*Task directions:*
Pick out each line of the records below that contains the string "pixels", matching case exactly, and copy those lines.

*Dataset records:*
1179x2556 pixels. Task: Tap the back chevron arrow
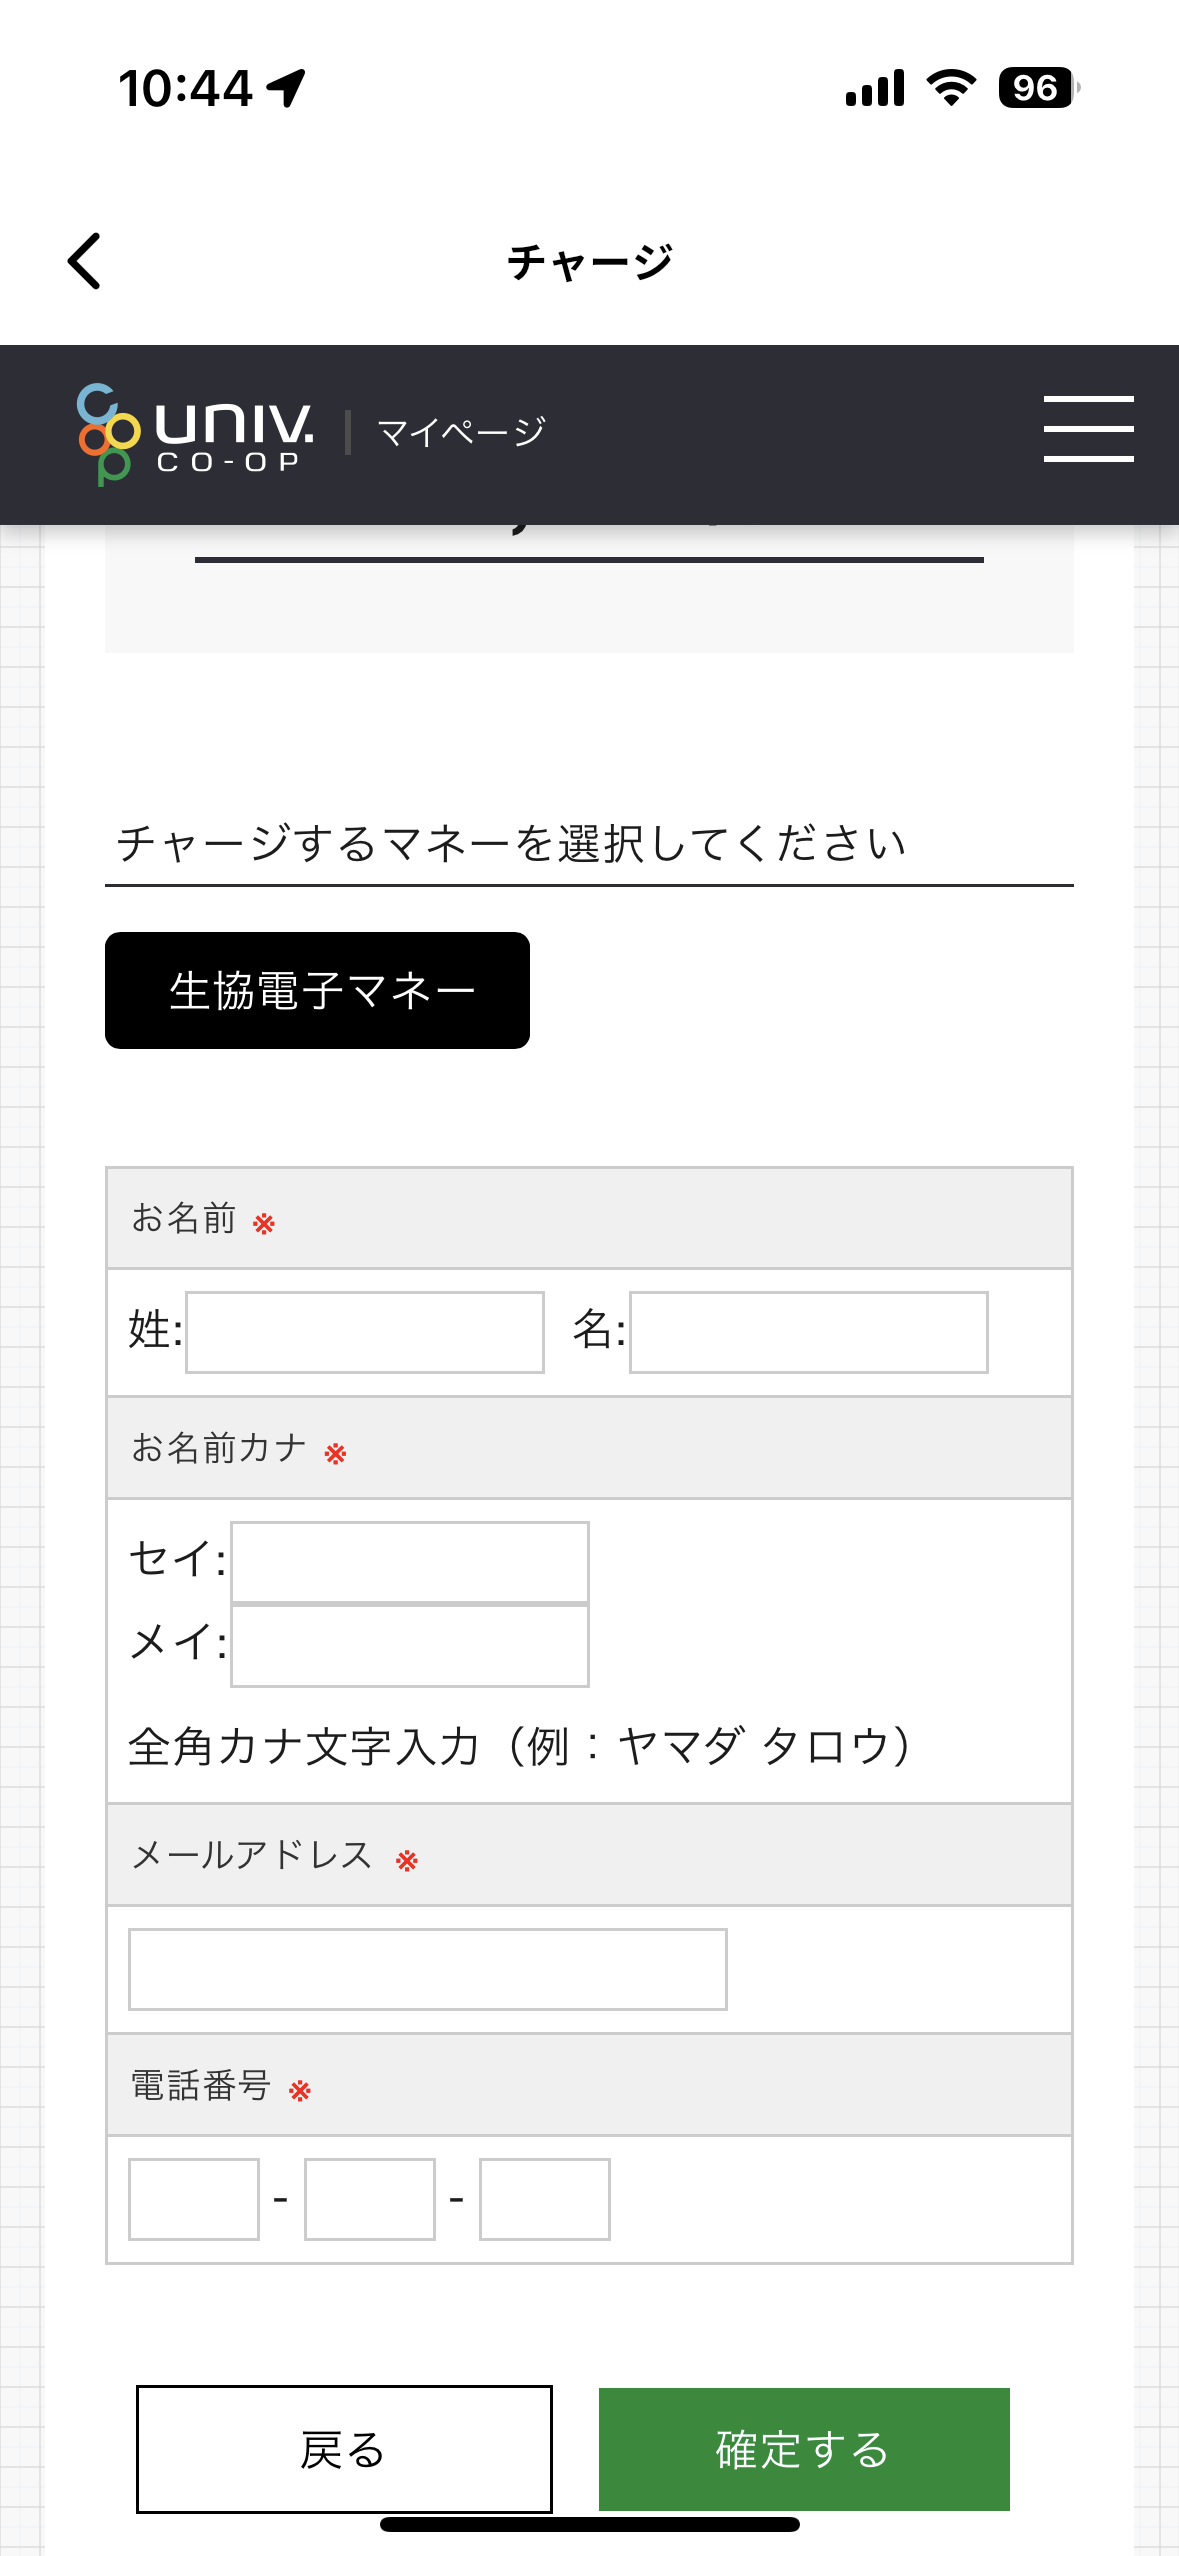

---

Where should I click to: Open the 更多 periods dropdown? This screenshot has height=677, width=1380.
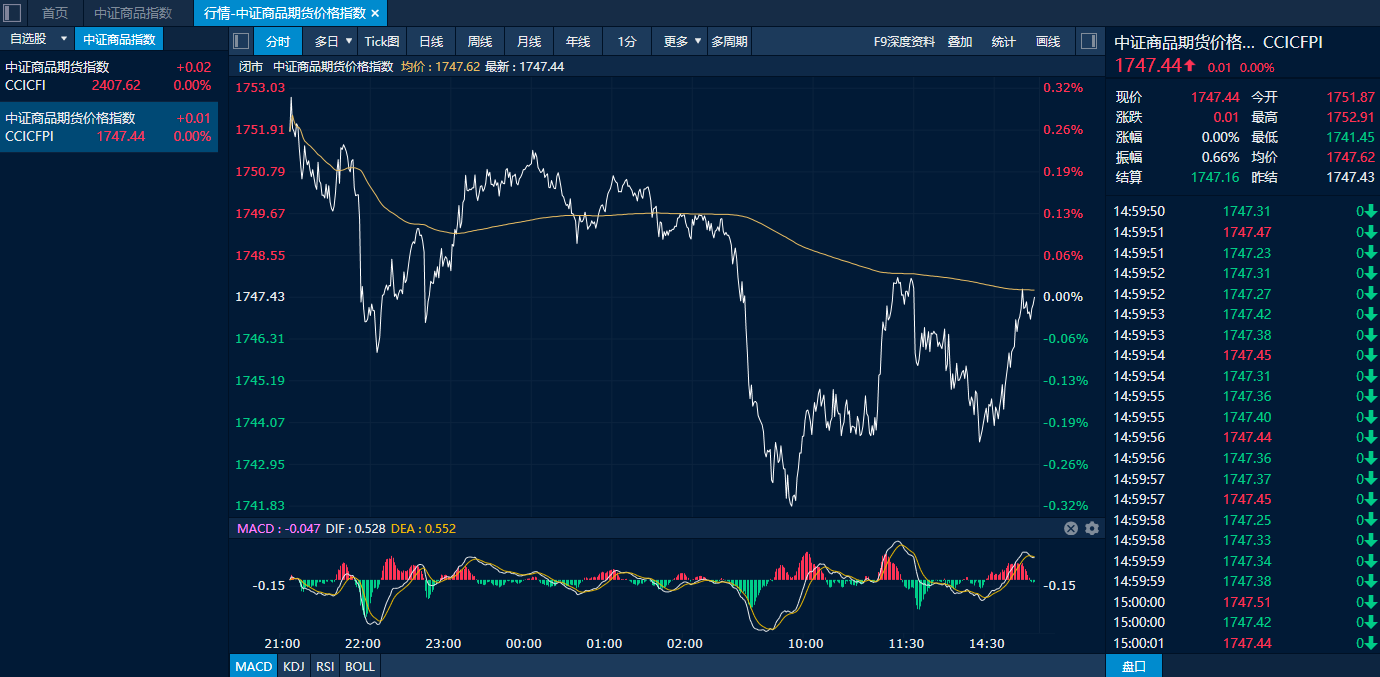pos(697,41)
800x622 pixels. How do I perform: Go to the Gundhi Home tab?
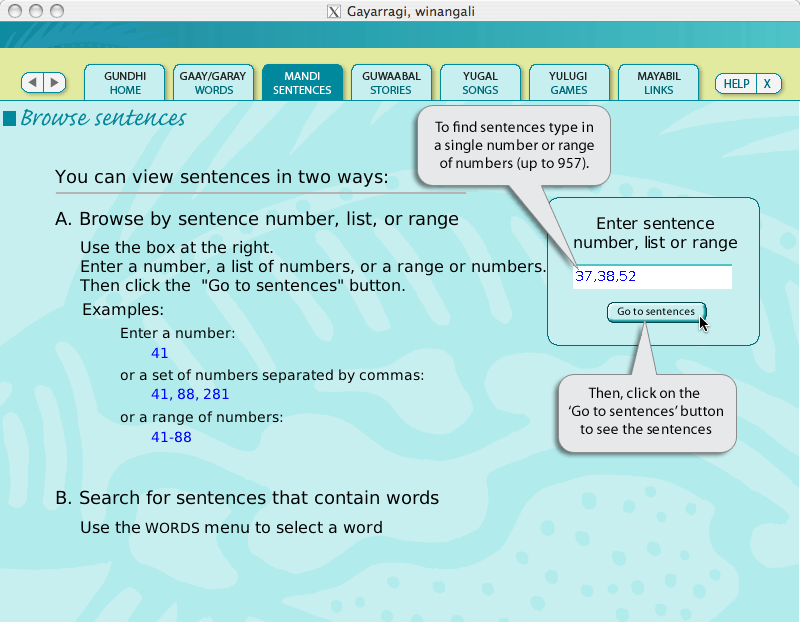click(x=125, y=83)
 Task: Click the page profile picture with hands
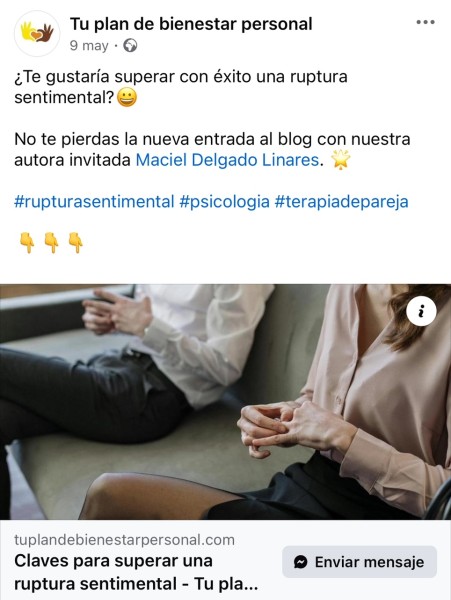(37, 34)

*Exercise answer:*
1179x2556 pixels. Task: Tap the back chevron arrow
800x622 pixels. How do I perform: Go to the Gundhi Home tab?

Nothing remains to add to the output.